Reportedly Ling was half-naked when the crash occurred and his two passengers were equally or even less well-clad, suggesting high-speed hanky panky pre-crash.
Yesterday’s SCMP story came just days after the Beijing government announced Ling Gu’s father had been transferred to a new position, a move that analysts say stymied his ambitions for a stellar ascent to the leadership upper ranks. And it all started with a Ferrari crash. Not sure why the sins of the son are being visited on the father though. That seems a little harsh, unless he is deemed responsible for having given his fun-loving son such a lethal weapon.
Playboys, hot girls and fast cars - it’s not a new cocktail, but a mix that’s proving too heady for China’s nouveau riche.
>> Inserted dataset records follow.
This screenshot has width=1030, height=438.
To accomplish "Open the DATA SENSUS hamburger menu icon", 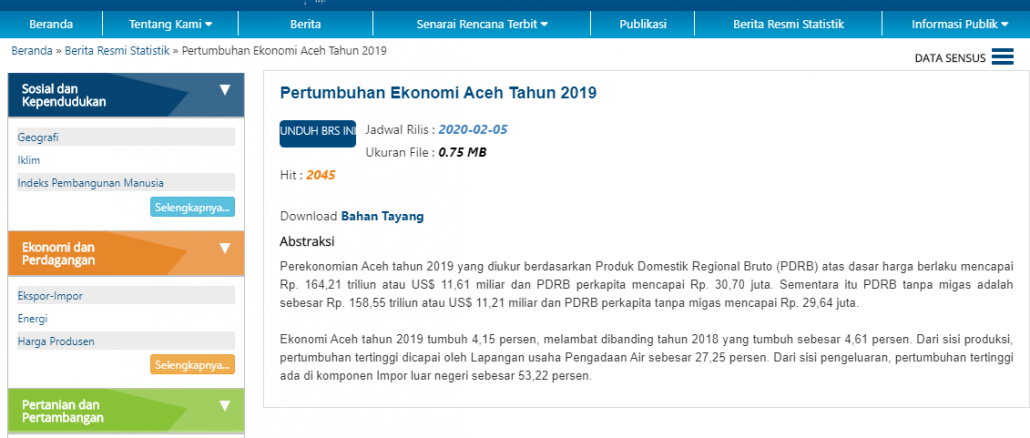I will pos(1002,57).
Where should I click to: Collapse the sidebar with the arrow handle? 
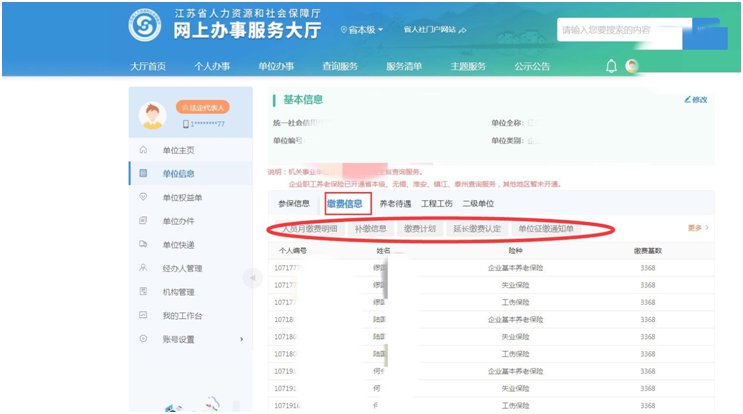click(x=253, y=277)
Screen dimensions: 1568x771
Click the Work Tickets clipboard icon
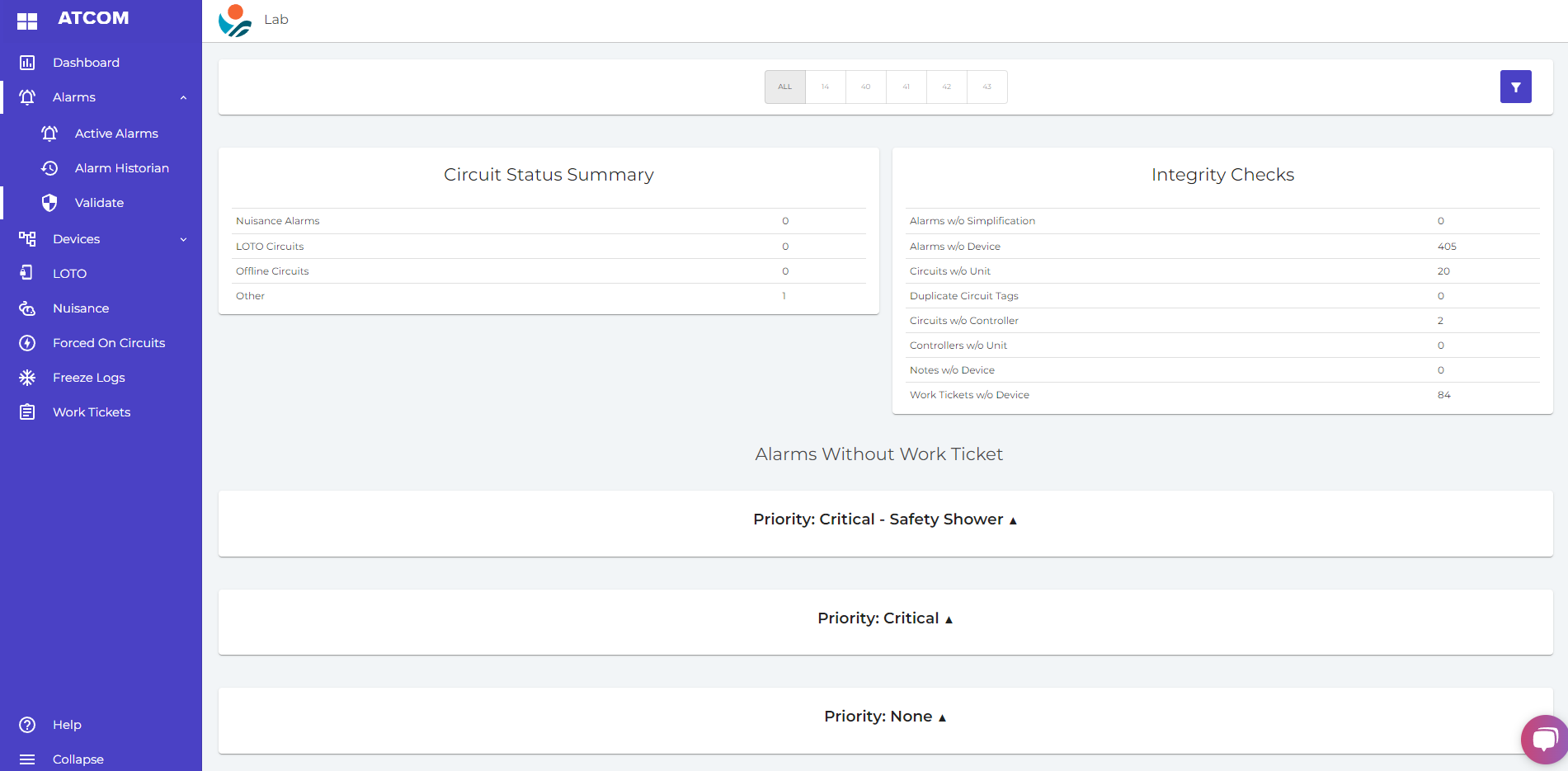pyautogui.click(x=27, y=412)
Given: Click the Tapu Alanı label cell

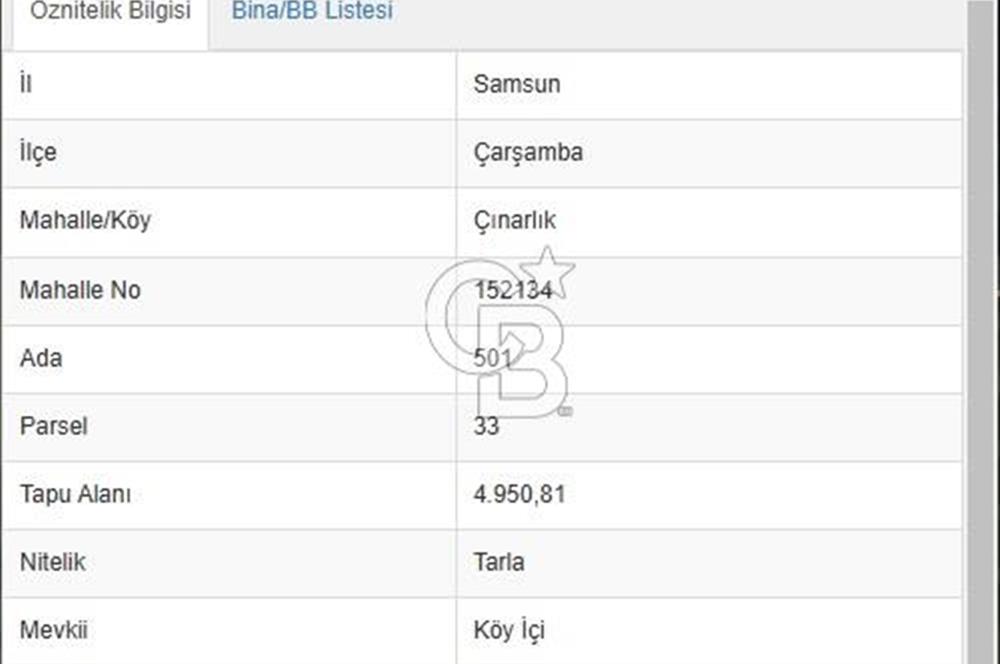Looking at the screenshot, I should pos(229,495).
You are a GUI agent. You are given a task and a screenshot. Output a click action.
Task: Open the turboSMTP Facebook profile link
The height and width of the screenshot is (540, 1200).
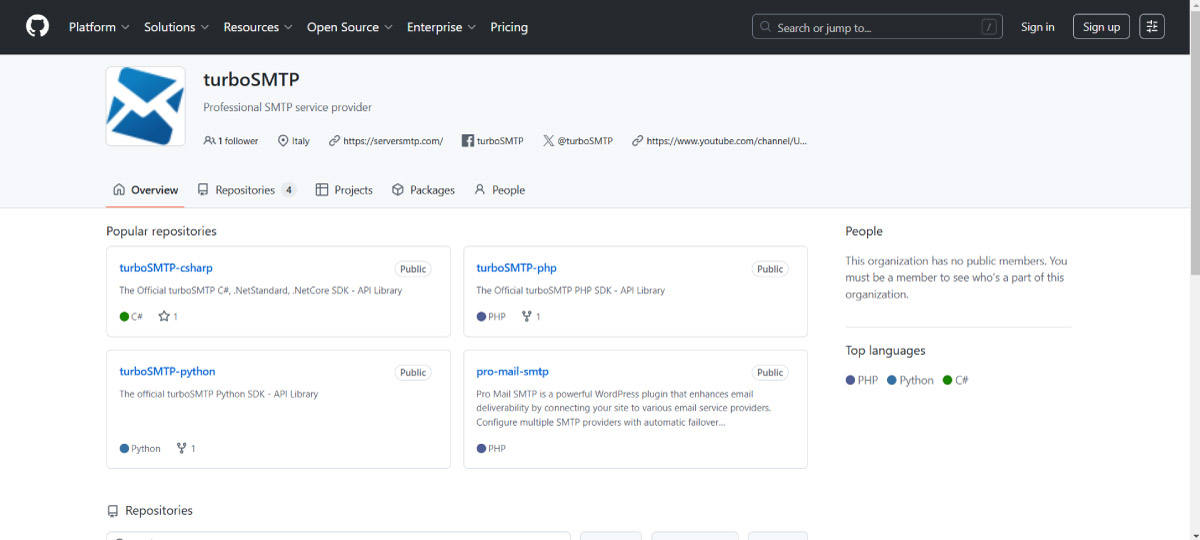pyautogui.click(x=492, y=141)
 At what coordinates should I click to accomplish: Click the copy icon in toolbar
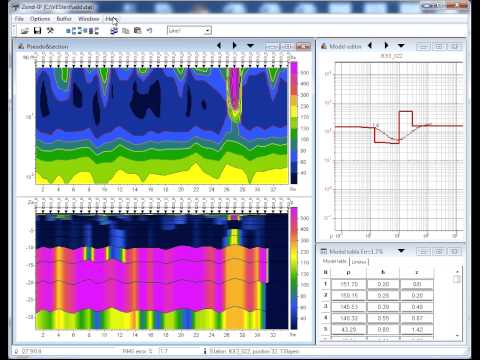126,31
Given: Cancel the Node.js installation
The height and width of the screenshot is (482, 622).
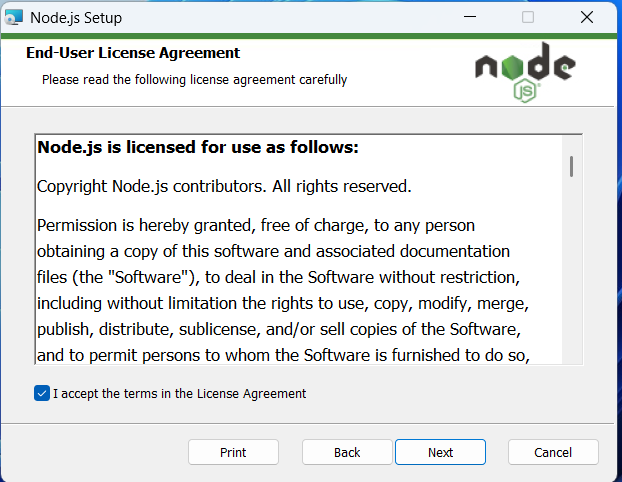Looking at the screenshot, I should (553, 452).
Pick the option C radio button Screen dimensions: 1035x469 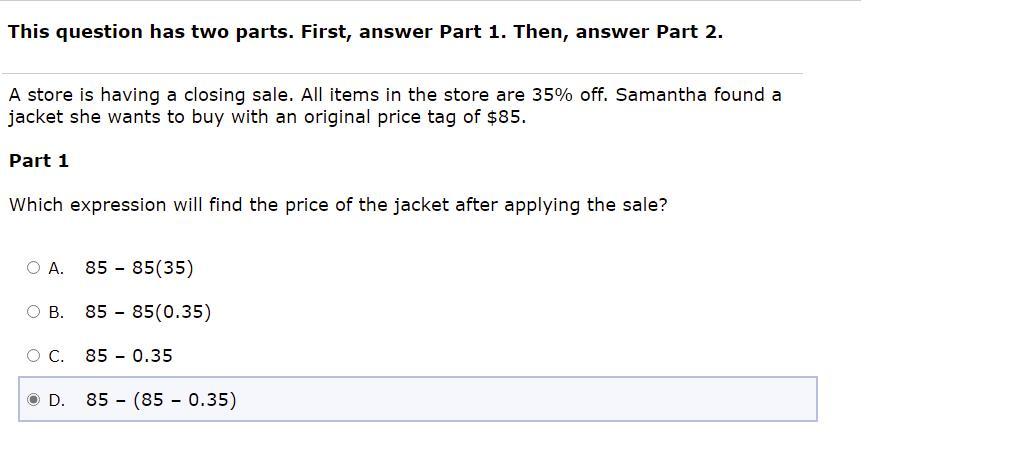tap(33, 356)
Add China’s precarious roads, and it’s a lethal combination.
As former Grand Prix driver Rubens Barrichello once commented, the most terrifying part of the Formula One season was the taxi ride from Shanghai airport into town en route to drive in the Chinese Grand Prix. Even the car Princess Anne’s son Peter Phillip’s was riding in got pranged on the way to the Shanghai racing track.
Now each day brings fresh news of blood splashed on the tarmac after yet another Ferrari crash, today’s being driven, allegedly, by the grandson of the founder of caffeine drink Red Bull, who killed a policeman in a midnight hit and run on Bangkok.
Back in May there was yet another: a speeding red Ferrari that ran the red light at an intersection in Singapore, crashing into a taxi. Apart from the Ferrari owner who died instantly, the 52-year-old Singaporean taxi driver and his Japanese passenger also died later in hospital.